* Required work:
Please restate every record below word for word.

* Source data:
* * *

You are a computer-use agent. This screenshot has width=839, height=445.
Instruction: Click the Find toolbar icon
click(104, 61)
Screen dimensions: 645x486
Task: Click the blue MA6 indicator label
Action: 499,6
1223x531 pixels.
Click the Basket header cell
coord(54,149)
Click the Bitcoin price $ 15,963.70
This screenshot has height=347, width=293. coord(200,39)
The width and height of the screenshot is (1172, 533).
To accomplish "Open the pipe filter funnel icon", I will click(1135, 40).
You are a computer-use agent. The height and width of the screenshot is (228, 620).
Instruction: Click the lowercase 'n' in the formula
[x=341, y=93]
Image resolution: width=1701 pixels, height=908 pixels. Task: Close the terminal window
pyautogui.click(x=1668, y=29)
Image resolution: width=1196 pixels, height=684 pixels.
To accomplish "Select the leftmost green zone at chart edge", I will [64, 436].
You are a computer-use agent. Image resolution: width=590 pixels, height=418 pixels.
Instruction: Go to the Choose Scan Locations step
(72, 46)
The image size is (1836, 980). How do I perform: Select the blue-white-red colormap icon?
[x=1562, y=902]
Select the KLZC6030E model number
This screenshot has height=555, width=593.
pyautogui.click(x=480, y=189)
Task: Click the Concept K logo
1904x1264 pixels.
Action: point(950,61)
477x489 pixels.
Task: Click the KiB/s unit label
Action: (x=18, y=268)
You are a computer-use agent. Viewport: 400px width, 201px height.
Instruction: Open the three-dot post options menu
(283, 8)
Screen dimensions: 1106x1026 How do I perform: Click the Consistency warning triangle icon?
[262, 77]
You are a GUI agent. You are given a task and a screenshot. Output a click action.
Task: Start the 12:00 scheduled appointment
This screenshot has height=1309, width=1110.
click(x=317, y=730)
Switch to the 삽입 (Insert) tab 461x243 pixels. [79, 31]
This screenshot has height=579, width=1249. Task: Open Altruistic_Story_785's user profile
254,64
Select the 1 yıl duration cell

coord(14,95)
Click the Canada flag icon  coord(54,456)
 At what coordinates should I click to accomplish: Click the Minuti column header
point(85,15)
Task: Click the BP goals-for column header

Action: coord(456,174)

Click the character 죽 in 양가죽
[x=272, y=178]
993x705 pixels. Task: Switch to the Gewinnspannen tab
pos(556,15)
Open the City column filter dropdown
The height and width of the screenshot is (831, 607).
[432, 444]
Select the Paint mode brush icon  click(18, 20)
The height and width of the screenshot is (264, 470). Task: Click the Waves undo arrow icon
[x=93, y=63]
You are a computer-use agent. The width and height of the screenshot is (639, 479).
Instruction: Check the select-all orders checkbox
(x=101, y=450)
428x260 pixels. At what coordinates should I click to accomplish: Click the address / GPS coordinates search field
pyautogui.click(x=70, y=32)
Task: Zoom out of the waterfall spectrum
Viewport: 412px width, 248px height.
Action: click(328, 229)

* * *

* Answer below:
You are a computer-use agent. This screenshot has width=839, height=445.
Instruction: Click the Find toolbar icon
click(104, 61)
Screen dimensions: 645x486
Task: Click the blue MA6 indicator label
Action: 499,6
1223x531 pixels.
Click the Basket header cell
coord(54,149)
Click the Bitcoin price $ 15,963.70
This screenshot has height=347, width=293. coord(200,39)
The width and height of the screenshot is (1172, 533).
To accomplish "Open the pipe filter funnel icon", I will click(1135, 40).
You are a computer-use agent. The height and width of the screenshot is (228, 620).
Instruction: Click the lowercase 'n' in the formula
[x=341, y=93]
Image resolution: width=1701 pixels, height=908 pixels. Task: Close the terminal window
pyautogui.click(x=1668, y=29)
Image resolution: width=1196 pixels, height=684 pixels.
To accomplish "Select the leftmost green zone at chart edge", I will [64, 436].
You are a computer-use agent. Image resolution: width=590 pixels, height=418 pixels.
Instruction: Go to the Choose Scan Locations step
(72, 46)
The image size is (1836, 980). How do I perform: Select the blue-white-red colormap icon?
[x=1562, y=902]
Select the KLZC6030E model number
This screenshot has height=555, width=593.
pyautogui.click(x=480, y=189)
Task: Click the Concept K logo
1904x1264 pixels.
Action: point(950,61)
477x489 pixels.
Task: Click the KiB/s unit label
Action: (x=18, y=268)
You are a computer-use agent. Viewport: 400px width, 201px height.
Instruction: Open the three-dot post options menu
(283, 8)
Screen dimensions: 1106x1026 How do I perform: Click the Consistency warning triangle icon?
[262, 77]
You are a GUI agent. You are given a task and a screenshot. Output a click action.
Task: Start the 12:00 scheduled appointment
This screenshot has height=1309, width=1110.
click(x=317, y=730)
Switch to the 삽입 (Insert) tab 461x243 pixels. [79, 31]
This screenshot has height=579, width=1249. Task: Open Altruistic_Story_785's user profile
254,64
Select the 1 yıl duration cell

coord(14,95)
Click the Canada flag icon  coord(54,456)
 At what coordinates should I click to accomplish: Click the Minuti column header
point(85,15)
Task: Click the BP goals-for column header

Action: coord(456,174)

Click the character 죽 in 양가죽
[x=272, y=178]
993x705 pixels. Task: Switch to the Gewinnspannen tab
pos(556,15)
Open the City column filter dropdown
The height and width of the screenshot is (831, 607).
[432, 444]
Select the Paint mode brush icon  click(18, 20)
The height and width of the screenshot is (264, 470). Task: Click the Waves undo arrow icon
[x=93, y=63]
You are a computer-use agent. The width and height of the screenshot is (639, 479).
Instruction: Check the select-all orders checkbox
(x=101, y=450)
428x260 pixels. At what coordinates should I click to accomplish: Click the address / GPS coordinates search field
pyautogui.click(x=70, y=32)
Task: Zoom out of the waterfall spectrum
Viewport: 412px width, 248px height.
Action: click(328, 229)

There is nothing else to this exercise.